9. Lean In – “I want to see more women seeing leadership and innovation and being creators as a space that is welcoming to them.” – Afua Osei, founded and runs She Leads Africa, a social enterprise that is aimed at advancing female entrepreneurship on the African continent and the diaspora.
10. Keep Going – “You will need a lot of perseverance to keep going. No matter how prepared or smart you are, the real test is the ability to keep going. As an entrepreneur, you will give and give and give so much of yourself, and after that… give some more. If you don’t know why you are doing it (which comes back to understanding of self), you will battle to make the kind of long-term commitment that will see you through the challenges.” – Rapelang Rabana, techpreneur and World Entrepreneurship Forum’s Entrepreneur for the World.

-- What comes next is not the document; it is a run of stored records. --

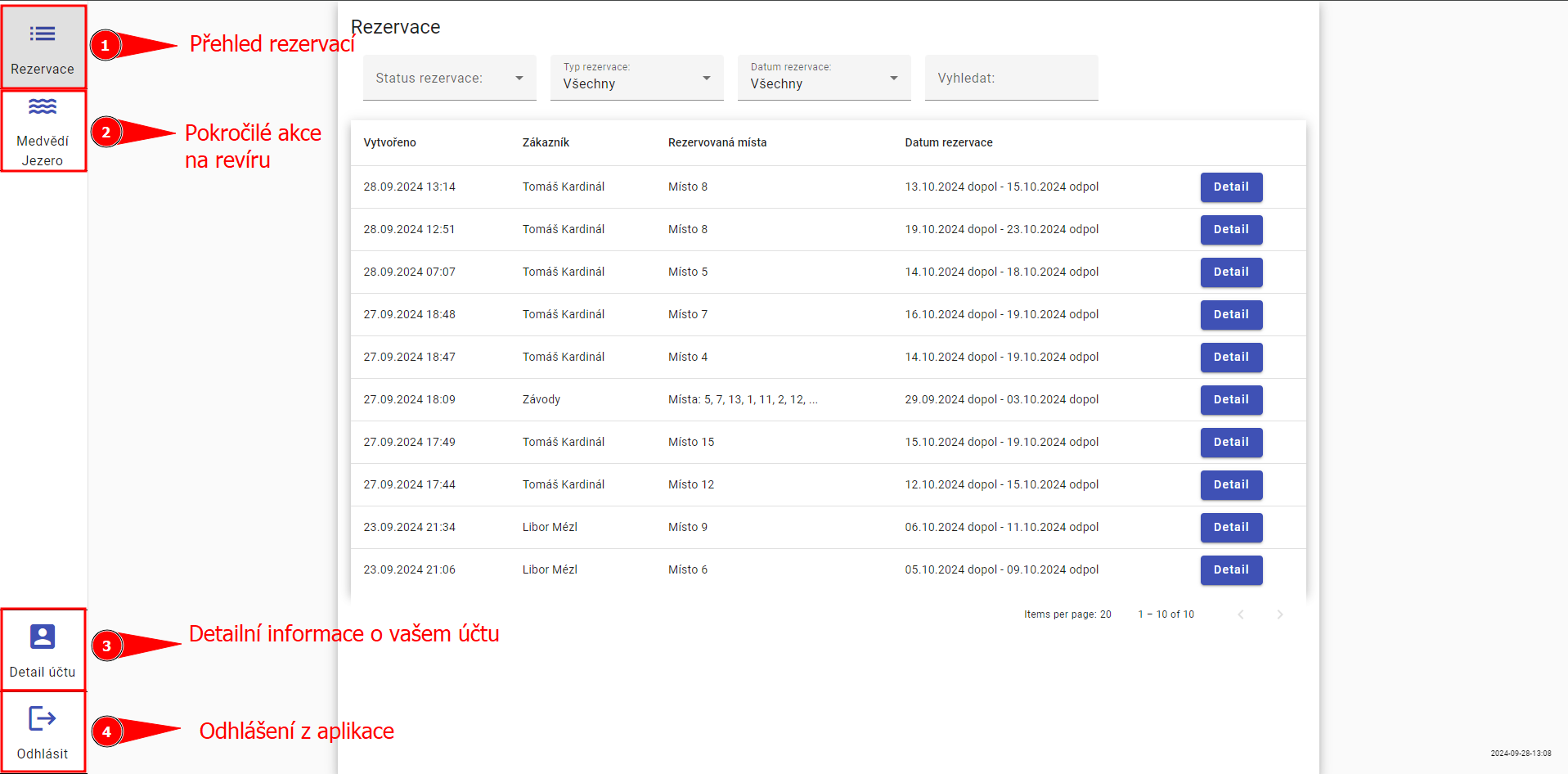Select the row for Místo 12 reservation

point(691,485)
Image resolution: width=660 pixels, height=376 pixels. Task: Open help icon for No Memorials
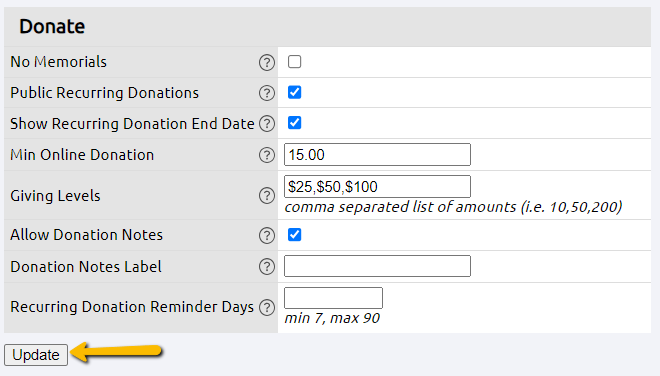point(266,62)
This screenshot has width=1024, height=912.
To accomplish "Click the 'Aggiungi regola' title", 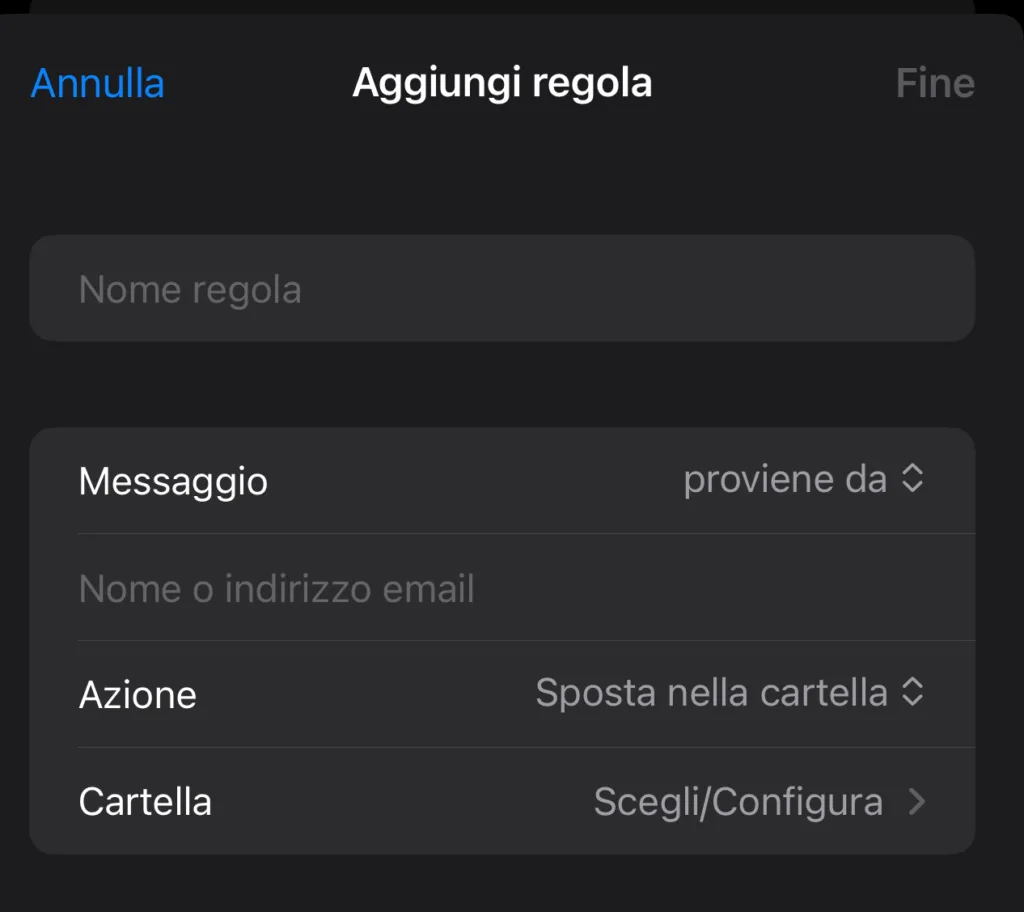I will click(x=502, y=83).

11. Love What You Do – “Stick to your craft, do it well and prepare for the big time (like a buyout) even if it is not in your plans, remain ready, which means keep your backyard clean (admin), serve clients you are proud of and do work that you are proud of. Keep the passion alive – it’s that authentic energy and the love for your craft that they are actually buying.” – Neliswa Fente and Raelene Rorke Clarke launched SpringAge, a youth-led innovation consultancy which helps businesses better serve their markets.
12. Leave A Legacy – “This is a truly South African company. It is built on a model where everybody works together for its benefit. We are still true to our original model. We send in highly skilled professionals, get them to work with young people to carry things forward and leave skills behind. Motheo believes that there is room for everybody to benefit and grow in our country.” – Dr Thandi Ndlovu, founder of Motheo Construction, one of the country’s leading social housing developers.
13. Inspire Others – “Leadership is all about providing a vision and a direction for the organisation and the ability to inspire people to go there with you.” – Nonkululeko Gobodo who is CEO and head of leadership consulting of Nkululeko Leadership Consulting, an organisation that focuses on leadership development.
14. Use Diversity As Your Strength – “You want diversity in all of that talent. It is, I think, a cardinal sin to have people that look like you, who have the same qualifications as you, who are the same age as you, the same experiences as you. Really, diversity is a competitive advantage. It’s actually interesting to me because in this country we tend to relegate diversity to something on a score card when it is something we come to the table naturally with. If we are going to tackle a problem, if you have very good people tackling the same problem from different perspectives, we’re going to end up with a richer and more creative solution. And it’s that diversity that actually sets us apart from others in our business.” – Nicky Newton-King, CEO of the Johannesburg Stock Exchange (JSE).